Oleh
Arif Saifudin Yudistira*)
Di buku Langit Pilihan(2012) ini, Eka mengajak pembaca untuk berpetualang, merefleksikan, dan juga membuat hidup menjadi lebih berarti. Kita diajak untuk menafsirkan hidup dengan pandangan penyair yakni hidup yang berbuat dan melakukan sesuatu, terlibat. Seperti kata-kata penyair berikut : jangan biarkan aku jadi pembiar sekali saja
Hari senin (16/3/15) aku menuntaskan buku Langit Pilihan (2012) karya Eka
Budianta. Eka Budianta adalah alumnus International Writing Program Lowa
Amerika Serikat. Ia juga seorang budayawan. Aku mengenali buku ini dari
penerbit. Penerbit kosa kata kita sering
menerbitkan puisi dan karya sastra. Puisi-puisi Eka Budianta lebih sering
terang dan gamblang, tanpa metafora dan membuat pembaca bimbang. Puisi-puisinya
jernih, liris. Ia mengurai tak hanya urusan perjalanannya ke kota-kota, tapi ia
juga menuliskan bagaimana hubungan manusia dan tuhan dalam puisinya.

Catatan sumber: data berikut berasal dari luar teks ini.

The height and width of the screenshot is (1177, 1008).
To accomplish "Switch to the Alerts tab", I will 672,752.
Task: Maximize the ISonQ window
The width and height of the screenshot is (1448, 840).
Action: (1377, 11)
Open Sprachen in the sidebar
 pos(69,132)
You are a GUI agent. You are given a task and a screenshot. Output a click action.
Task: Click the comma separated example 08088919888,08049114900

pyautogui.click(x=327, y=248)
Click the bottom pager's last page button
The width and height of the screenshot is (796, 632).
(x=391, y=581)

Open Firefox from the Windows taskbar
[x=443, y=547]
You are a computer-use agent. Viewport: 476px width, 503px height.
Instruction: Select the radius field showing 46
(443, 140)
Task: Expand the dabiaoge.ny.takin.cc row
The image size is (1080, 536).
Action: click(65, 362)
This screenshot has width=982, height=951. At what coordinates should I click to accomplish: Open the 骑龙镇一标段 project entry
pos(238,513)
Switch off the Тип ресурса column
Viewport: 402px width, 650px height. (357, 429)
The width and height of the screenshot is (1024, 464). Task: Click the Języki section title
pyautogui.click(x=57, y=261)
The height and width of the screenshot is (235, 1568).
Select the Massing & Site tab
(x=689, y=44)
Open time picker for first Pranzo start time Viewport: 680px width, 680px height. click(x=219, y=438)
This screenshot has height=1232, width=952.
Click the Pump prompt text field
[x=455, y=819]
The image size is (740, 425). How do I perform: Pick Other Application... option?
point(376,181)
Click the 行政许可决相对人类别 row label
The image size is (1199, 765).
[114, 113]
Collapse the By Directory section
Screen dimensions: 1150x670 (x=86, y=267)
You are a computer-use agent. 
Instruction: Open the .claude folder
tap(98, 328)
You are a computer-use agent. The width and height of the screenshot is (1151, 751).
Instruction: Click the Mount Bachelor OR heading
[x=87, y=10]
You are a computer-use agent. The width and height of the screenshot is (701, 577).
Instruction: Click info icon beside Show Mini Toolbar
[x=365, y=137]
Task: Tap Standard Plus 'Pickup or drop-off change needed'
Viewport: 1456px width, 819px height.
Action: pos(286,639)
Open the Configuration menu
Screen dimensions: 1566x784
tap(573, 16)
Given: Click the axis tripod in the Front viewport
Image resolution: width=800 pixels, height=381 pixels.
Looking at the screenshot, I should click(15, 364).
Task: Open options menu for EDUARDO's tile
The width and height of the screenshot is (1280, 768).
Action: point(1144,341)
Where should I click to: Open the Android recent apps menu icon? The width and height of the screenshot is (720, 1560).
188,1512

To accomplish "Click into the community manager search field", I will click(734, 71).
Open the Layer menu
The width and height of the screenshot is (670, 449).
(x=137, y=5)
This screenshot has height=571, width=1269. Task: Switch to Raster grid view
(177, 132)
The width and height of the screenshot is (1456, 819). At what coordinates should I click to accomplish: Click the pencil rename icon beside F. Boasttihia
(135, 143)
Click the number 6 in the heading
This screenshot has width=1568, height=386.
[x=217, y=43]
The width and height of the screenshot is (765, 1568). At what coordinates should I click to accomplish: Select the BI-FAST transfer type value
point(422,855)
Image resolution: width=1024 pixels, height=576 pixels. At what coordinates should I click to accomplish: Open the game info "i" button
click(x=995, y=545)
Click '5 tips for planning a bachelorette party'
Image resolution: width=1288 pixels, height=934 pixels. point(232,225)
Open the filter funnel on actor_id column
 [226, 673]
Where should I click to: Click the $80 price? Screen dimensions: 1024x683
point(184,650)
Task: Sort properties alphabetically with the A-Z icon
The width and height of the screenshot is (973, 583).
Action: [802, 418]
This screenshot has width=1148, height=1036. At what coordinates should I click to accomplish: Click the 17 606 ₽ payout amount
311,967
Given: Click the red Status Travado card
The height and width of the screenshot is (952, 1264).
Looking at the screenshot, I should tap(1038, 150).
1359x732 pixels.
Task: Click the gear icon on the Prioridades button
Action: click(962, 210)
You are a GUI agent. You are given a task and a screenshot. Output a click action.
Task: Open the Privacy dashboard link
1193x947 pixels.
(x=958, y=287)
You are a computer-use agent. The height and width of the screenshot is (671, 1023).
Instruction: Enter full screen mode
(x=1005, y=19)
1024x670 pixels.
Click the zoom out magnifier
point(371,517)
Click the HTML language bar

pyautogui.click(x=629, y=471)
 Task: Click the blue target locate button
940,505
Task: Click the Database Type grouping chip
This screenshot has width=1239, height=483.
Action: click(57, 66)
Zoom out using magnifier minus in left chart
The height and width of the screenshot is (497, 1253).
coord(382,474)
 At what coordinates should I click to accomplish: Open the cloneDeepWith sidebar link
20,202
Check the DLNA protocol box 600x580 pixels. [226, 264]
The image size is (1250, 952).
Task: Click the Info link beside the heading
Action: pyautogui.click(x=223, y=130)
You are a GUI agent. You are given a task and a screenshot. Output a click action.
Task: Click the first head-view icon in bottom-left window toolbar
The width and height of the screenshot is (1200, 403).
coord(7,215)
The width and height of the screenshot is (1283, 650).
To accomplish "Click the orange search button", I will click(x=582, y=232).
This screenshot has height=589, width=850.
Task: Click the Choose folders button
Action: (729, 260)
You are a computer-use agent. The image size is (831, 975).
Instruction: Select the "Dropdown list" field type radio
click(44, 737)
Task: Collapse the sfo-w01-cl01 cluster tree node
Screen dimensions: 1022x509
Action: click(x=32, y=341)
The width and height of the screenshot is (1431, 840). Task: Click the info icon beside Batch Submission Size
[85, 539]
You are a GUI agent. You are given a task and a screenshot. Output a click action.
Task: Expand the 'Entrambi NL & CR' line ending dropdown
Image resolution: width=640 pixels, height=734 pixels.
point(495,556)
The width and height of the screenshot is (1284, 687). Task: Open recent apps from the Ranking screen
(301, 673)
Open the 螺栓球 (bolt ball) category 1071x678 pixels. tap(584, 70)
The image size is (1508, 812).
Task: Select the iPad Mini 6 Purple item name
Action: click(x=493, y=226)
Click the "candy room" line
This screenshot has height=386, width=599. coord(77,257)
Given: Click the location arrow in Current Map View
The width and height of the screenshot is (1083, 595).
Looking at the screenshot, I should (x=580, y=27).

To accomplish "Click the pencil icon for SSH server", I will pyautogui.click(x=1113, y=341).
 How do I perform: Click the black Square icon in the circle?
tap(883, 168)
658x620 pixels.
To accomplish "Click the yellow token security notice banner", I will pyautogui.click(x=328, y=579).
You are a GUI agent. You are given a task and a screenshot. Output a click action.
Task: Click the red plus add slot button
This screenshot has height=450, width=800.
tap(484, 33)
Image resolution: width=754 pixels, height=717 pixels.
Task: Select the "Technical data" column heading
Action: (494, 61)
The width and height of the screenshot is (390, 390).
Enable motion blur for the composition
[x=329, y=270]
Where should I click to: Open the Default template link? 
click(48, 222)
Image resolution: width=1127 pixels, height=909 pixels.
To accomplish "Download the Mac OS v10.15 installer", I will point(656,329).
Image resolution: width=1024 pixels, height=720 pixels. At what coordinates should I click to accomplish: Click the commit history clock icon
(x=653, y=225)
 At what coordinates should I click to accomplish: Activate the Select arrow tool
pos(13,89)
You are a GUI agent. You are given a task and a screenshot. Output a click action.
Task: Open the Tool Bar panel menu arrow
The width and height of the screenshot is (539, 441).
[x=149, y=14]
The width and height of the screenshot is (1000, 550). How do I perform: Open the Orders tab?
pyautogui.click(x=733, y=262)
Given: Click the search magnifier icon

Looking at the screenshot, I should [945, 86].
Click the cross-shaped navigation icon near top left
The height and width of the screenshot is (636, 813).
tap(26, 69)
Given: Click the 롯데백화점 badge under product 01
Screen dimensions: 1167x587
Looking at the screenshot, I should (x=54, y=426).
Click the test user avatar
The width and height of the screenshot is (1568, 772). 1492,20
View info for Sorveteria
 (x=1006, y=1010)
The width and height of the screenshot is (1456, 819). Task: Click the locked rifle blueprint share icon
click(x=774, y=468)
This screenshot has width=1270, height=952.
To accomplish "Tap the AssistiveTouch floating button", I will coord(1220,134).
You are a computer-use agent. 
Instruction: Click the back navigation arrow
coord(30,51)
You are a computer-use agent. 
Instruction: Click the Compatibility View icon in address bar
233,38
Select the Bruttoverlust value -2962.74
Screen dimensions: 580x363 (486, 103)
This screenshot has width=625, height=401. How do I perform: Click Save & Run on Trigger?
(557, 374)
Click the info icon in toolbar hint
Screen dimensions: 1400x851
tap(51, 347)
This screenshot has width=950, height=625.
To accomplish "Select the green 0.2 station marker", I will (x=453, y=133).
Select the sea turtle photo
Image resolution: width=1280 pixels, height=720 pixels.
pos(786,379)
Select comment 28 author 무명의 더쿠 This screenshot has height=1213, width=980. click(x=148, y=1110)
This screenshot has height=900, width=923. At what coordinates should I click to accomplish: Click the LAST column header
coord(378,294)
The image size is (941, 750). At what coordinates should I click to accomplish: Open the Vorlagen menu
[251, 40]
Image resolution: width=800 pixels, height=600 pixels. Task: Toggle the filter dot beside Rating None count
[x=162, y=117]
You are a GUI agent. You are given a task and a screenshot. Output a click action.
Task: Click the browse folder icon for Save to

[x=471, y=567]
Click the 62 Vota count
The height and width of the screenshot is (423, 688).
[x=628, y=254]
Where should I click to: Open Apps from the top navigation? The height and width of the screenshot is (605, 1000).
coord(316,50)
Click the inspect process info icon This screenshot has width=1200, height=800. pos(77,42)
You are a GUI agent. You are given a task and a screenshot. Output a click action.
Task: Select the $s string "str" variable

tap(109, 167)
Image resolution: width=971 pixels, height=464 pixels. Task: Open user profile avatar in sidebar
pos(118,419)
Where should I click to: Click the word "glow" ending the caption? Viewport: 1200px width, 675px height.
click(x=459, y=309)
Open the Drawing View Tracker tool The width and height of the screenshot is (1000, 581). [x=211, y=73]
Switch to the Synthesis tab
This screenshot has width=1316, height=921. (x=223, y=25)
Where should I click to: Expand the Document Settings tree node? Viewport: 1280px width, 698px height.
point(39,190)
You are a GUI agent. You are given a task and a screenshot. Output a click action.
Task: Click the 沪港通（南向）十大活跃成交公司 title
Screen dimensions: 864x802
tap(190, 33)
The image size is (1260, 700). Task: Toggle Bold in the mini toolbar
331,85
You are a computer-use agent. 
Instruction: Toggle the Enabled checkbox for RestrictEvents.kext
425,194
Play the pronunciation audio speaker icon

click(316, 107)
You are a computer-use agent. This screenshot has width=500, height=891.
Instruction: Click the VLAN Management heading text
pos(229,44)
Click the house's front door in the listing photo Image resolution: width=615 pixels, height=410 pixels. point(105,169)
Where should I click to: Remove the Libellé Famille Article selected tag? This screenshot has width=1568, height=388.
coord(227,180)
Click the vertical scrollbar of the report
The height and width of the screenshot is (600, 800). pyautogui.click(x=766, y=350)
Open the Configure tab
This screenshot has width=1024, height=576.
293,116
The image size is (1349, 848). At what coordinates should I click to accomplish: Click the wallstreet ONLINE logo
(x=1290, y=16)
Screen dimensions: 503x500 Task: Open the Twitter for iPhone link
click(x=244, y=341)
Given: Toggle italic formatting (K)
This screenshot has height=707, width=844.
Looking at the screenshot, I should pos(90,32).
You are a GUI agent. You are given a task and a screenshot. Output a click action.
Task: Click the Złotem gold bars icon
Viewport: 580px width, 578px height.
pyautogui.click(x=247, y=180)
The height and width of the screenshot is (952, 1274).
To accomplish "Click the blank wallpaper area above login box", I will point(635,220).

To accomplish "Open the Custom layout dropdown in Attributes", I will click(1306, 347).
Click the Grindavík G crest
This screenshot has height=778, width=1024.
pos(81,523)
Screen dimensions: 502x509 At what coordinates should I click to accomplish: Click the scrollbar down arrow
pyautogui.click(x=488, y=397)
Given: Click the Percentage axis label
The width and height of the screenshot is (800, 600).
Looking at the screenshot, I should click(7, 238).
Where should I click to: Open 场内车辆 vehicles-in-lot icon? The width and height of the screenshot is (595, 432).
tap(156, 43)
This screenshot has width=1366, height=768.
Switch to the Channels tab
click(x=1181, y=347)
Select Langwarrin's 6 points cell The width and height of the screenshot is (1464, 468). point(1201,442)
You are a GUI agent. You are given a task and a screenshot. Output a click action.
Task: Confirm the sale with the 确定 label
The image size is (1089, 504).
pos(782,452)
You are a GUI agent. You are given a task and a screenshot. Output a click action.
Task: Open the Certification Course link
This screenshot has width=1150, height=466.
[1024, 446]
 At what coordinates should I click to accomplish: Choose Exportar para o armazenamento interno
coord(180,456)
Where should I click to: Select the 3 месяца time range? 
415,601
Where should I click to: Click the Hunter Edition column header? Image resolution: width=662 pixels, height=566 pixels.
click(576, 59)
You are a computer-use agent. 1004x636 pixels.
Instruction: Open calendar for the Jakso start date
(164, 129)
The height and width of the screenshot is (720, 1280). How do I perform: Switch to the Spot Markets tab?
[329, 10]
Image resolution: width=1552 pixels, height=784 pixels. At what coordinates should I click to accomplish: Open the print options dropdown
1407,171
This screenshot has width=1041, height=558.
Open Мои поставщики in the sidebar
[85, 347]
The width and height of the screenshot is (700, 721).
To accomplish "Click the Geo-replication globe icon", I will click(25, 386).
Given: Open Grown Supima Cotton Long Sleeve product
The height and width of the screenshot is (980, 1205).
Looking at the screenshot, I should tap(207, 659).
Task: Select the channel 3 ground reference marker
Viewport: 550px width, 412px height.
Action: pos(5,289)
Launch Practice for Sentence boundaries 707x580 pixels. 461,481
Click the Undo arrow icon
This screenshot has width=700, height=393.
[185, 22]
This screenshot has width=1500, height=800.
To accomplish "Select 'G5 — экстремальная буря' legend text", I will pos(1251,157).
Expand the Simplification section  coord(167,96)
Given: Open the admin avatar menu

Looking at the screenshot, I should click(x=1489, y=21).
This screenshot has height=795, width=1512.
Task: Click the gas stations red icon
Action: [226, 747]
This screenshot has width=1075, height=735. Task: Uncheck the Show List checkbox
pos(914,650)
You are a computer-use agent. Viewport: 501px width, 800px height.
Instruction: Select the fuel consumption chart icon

Keprihatinan, do’a dan perasaan sebagai manusia. Singkatnya, puisi Eka tak jauh
beda dengan bagaimana pemikiran penyair berada dalam puisinya. Penyair mencoba
menelisik kerinduan terhadap masa kecil yang kini mulai jauh. Ia membuat
gambaran masa kecil seperti jembatan dari masa silam ke masa sekarang. Aku bikin jembatan dari masa kecilku/
setelah tua, jembatan itu jalan sendiri ke laut/ disambungnya pulau demi pulau/
disatukannya benua demi benua. Perasaan kehilangan dan kerinduan yang tak
bisa diraih itu diungkap pula pada bait puisi yang lain : di langit, hanya di langit pilihan/ aku dapat menemukan kembali sungai/
kampung halaman dan surga yang mudah hilang(h.17). Ia seperti mengajak pembaca memasuki betapa perih dan kejam
ketika penyair mencoba merawat apa yang ada di masa kecil ke dalam puisi.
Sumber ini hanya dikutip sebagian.